‘UK became our home’ — DanceBlue Clinic patient, mom focus on the positives
LEXINGTON, Ky. (March 23, 2023) — “We thought it was a spider bite — we didn’t think much of it.”
That’s what Richmond residents Dynae Utz and her husband, L.T., thought when they first saw the lump on their 6-year-old son Lewis' leg. Then the lump got bigger, to the point where surgery was needed to remove it.
Lewis’ surgery came with some complex timing. On July 9, he had the lump removed by surgeon at Kentucky Children’s Hospital. Just four days later, Dynae underwent a cesarean to deliver her son PJ. While still recovering from delivery, Lewis’ surgeons visited her in her hospital room. The lump came back from pathology, and they wanted to discuss the results with her.
“I just knew,” said Dynae. “I just knew in my gut it was cancer. You don’t come to my hospital room with good news.”
Dynae’s mother had just passed from a rare cancer the previous September. Cancer had been her whole world for months, and here it was again. Three days after giving birth, Dynae went from the labor and delivery unit to the DanceBlue Kentucky Children’s Hospital Hematology/Oncology Clinic, just one floor away, to discuss what was next for Lewis’s treatment.
“They didn’t know what type it was,” Dynae said. “They were talking ports and scans and all these things that were really hard to hear about your 6-year-old. And I just had a baby who was downstairs in the NICU. My emotions were everywhere.”

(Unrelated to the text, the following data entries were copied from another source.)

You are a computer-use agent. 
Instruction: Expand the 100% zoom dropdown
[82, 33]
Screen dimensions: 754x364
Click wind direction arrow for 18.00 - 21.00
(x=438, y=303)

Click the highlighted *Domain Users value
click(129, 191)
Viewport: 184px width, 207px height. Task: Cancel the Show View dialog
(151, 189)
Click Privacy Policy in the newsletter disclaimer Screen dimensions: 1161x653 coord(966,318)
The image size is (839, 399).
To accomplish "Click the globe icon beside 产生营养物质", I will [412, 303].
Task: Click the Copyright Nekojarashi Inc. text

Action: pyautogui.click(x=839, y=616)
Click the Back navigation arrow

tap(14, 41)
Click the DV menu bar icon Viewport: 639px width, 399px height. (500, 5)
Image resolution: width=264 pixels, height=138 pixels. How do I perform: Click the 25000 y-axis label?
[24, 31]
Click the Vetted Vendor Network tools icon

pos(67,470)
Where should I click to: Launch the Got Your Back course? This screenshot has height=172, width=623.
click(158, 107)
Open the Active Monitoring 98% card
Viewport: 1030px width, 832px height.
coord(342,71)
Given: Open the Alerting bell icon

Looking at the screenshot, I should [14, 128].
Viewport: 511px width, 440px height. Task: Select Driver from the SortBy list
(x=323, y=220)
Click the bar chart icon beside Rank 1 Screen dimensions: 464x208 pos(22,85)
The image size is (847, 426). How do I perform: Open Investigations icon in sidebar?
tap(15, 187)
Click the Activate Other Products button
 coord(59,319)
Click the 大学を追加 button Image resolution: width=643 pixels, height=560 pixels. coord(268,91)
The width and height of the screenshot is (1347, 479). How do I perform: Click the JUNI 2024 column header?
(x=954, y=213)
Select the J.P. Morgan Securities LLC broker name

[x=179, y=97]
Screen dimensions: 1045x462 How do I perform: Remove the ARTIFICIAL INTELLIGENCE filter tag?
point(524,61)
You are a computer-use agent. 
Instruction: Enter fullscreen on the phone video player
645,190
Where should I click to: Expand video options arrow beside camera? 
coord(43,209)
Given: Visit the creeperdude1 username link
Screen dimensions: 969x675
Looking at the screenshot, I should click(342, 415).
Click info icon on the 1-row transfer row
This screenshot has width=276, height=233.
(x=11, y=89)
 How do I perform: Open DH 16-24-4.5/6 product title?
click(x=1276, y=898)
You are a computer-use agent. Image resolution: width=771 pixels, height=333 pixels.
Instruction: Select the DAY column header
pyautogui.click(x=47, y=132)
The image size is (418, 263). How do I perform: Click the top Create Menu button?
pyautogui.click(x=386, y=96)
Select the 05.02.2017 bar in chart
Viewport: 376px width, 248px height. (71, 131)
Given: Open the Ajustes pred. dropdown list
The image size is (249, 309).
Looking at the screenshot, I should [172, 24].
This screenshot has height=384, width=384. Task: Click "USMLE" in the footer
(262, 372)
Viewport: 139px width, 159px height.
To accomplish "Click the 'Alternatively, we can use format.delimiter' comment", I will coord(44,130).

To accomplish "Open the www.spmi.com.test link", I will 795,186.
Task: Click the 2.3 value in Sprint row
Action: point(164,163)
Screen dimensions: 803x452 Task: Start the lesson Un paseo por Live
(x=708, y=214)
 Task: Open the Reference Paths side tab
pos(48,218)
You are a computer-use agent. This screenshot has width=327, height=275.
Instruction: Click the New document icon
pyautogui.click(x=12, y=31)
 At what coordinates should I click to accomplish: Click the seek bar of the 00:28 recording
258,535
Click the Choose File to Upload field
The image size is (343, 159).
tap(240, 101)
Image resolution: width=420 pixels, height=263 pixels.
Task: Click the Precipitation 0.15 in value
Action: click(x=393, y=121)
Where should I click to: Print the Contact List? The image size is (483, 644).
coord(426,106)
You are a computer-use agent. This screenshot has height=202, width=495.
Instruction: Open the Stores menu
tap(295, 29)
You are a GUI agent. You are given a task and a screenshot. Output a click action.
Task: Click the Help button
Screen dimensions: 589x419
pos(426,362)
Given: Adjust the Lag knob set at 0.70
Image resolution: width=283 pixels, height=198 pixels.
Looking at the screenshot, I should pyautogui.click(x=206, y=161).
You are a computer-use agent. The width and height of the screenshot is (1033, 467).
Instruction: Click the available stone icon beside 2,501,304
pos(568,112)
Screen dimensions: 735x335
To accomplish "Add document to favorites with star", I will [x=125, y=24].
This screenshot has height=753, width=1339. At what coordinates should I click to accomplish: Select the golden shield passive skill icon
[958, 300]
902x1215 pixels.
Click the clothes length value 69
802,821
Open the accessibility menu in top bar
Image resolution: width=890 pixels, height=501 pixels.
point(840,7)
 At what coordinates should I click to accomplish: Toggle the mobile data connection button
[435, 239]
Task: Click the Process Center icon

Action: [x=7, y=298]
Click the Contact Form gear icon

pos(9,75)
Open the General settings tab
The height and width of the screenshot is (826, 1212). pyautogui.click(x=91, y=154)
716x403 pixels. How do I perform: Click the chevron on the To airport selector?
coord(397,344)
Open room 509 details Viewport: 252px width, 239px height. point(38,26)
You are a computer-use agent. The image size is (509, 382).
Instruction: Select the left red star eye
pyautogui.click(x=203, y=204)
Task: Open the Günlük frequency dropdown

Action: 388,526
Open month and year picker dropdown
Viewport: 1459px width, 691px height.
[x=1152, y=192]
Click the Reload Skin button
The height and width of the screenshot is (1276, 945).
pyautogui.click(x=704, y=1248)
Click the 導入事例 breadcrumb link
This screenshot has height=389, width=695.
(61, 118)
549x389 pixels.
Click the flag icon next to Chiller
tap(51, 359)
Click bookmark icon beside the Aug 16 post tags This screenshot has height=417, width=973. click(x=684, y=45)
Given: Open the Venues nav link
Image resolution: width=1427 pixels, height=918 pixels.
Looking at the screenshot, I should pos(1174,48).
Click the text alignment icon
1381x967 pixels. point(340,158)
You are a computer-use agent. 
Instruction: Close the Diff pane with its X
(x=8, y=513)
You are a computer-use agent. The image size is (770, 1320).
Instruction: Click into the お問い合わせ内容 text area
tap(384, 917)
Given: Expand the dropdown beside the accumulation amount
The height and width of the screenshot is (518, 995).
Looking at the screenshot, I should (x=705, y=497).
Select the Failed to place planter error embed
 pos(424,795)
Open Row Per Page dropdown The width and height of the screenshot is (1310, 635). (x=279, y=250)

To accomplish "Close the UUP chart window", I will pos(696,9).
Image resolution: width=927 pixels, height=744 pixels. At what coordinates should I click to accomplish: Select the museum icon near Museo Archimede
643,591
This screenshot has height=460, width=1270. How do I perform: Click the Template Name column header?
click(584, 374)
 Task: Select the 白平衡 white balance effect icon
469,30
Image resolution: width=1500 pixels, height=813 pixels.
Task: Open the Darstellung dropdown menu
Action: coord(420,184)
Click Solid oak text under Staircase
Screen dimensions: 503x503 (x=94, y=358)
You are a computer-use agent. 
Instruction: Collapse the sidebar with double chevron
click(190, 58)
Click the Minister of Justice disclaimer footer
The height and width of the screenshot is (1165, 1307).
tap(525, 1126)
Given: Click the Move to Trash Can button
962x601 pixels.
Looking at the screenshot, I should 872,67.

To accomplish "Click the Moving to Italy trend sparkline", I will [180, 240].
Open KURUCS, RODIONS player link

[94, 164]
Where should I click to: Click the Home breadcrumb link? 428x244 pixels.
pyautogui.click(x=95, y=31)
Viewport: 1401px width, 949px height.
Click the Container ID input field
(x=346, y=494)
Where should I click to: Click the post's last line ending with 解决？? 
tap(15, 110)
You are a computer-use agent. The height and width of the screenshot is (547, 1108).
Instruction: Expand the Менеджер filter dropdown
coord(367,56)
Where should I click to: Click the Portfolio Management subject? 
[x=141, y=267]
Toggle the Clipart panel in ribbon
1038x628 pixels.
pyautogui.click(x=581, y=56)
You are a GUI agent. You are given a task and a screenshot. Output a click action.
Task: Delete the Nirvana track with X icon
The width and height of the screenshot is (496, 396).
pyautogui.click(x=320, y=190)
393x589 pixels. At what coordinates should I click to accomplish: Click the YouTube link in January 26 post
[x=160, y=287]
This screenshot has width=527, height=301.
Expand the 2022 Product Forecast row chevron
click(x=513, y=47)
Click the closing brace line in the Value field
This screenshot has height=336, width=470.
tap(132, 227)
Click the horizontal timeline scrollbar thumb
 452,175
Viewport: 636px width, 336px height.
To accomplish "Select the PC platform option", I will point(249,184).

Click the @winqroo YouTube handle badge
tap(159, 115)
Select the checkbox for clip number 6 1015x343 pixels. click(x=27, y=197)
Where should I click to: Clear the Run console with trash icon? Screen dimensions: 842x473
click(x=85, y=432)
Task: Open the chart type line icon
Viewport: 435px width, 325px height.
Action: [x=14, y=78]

Between Lewis’ surgery, the premature birth of her son PJ and her complex delivery and surgery, Dynae and her family spent the better part of a month at the University of Kentucky Albert B. Chandler Hospital. Two days after PJ was discharged from the neonatal intensive care unit (NICU), Lewis began chemotherapy for what turned out to be a very unique cancer.
“Lewis has a type of sarcoma called CIC-DUX4 sarcoma,” said Caryn Sorge, M.D., Lewis’s oncologist. “This is a soft-tissue type of cancer and can be very aggressive.”
Unlike Ewing sarcoma, a more common tissue and bone cancer found in children and adolescents, CIC-DUX4 is a relatively new and rare cancer that can spread very quickly. Dynae and her husband were desperate to find more information, but there was little to be found. Internet searches were futile, as there are only a handful of publications and no clinical trials or studies they could enroll Lewis in. The best course to treat CIC-DUX4 is similar to how Ewing sarcoma is treated — radiation, chemotherapy and surgery.
“Ewing has a high survival rate — this one does not,” said Dynae. The cancer spread to Lewis’s lungs, and the Utzes had to go to Cincinnati Children’s Hospital for a highly specialized surgery to remove the spots. Still reeling from her mother’s death, Dynae faced Lewis’ illness the only way she knew how.
“I had to ‘just keep swimming’ and power through for Lewis,” she said. “I tried to keep a positive attitude. I don’t know how else to be but to be happy and a little bit of sunshine in a sad situation.”
Because of COVID restrictions, they couldn’t interact with other patients or families. But Dynae made it a point to take Lewis on “dates” around the hospital. They would look out the windows to UK’s Kroger Field. With the help of KCH’s Child Life staff, they had hot chocolate, movie nights and picnics.
“We tried to make it as fun as possible,” said Dynae. “There’s only so much you can do in a hospital room.”
Behind her positive outlook, Dynae was wracked with guilt.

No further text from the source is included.